What this MCCB is and what it carries
The Siemens SENTRON 3VA1140-5EF36-0CA0 is a 3-pole molded case circuit breaker (MCCB) rated for line protection, with a TM240 thermal-magnetic overcurrent release. Its continuous current rating holds 40 A from 40 °C up through 50 °C, then derates to 39 A at 55–60 °C and 38 A at 65 °C, finally 37 A at 70 °C — that thermal curve matters when you pack this into a warm enclosure. The interrupting capacity is the headline: 187 kA at 240 VAC, 121 kA at 415 V, 75.6 kA at 440 V, and 17 kA at 500 V and 690 V. That 187 kA at 240 V means it handles high available fault current on a 240 V distribution bus without needing an upstream current-limiting fuse.

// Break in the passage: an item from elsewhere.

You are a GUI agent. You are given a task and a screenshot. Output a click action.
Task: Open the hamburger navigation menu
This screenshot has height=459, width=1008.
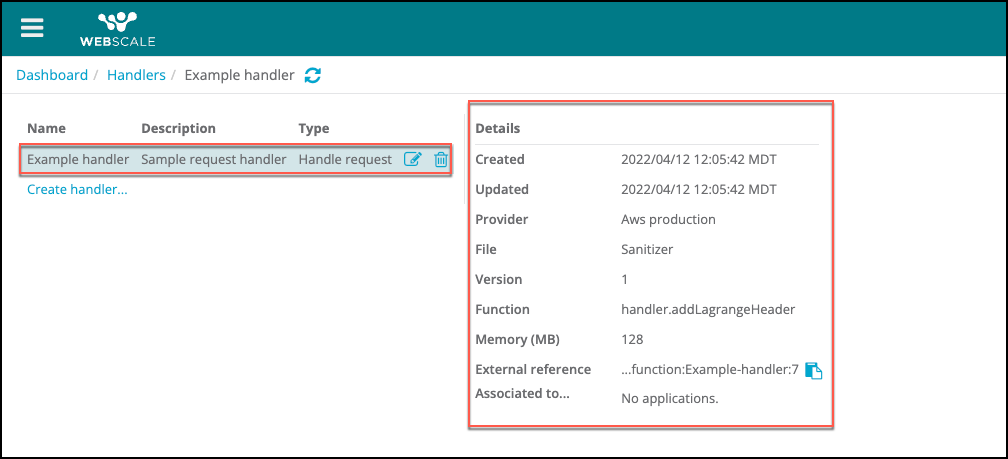point(33,27)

Undervoltage release and panel integration
This variant ships with an integrated undervoltage release (UVR) — the auxiliary release type is explicitly an undervoltage release. That means the breaker trips automatically if the control voltage drops below a threshold, which is standard for safety circuits or motor feeder protection where you want a loss-of-voltage shutdown. It fits a 76.2 mm wide (3 in) DIN-rail footprint, 130 mm tall, 70 mm deep — three modules wide on the rail. The rated insulation voltage is 800 V, so it's comfortable on 480/600 V systems. Power dissipation maxes at 13.3 W; factor that into your enclosure thermal budget.
How it compares to the 3VA1110 sibling
The closest functional peer is the 3VA1110-5ED36-0AA0. Both are 3-pole SENTRON MCCBs with a 40 A frame at 40 °C. The core difference: the 3VA1110 carries a lower interrupting capacity — typically 65 kA at 240 V versus this unit's 187 kA. If your panel's available fault current exceeds 65 kA at 240 V, the 3VA1140 is the required choice. The 3VA1110 also lacks the undervoltage release that this unit includes. Footprint is the same 76.2 mm width, so it drops into the same DIN-rail slot without rewiring — but the UVR wiring needs to be accounted for in the control circuit.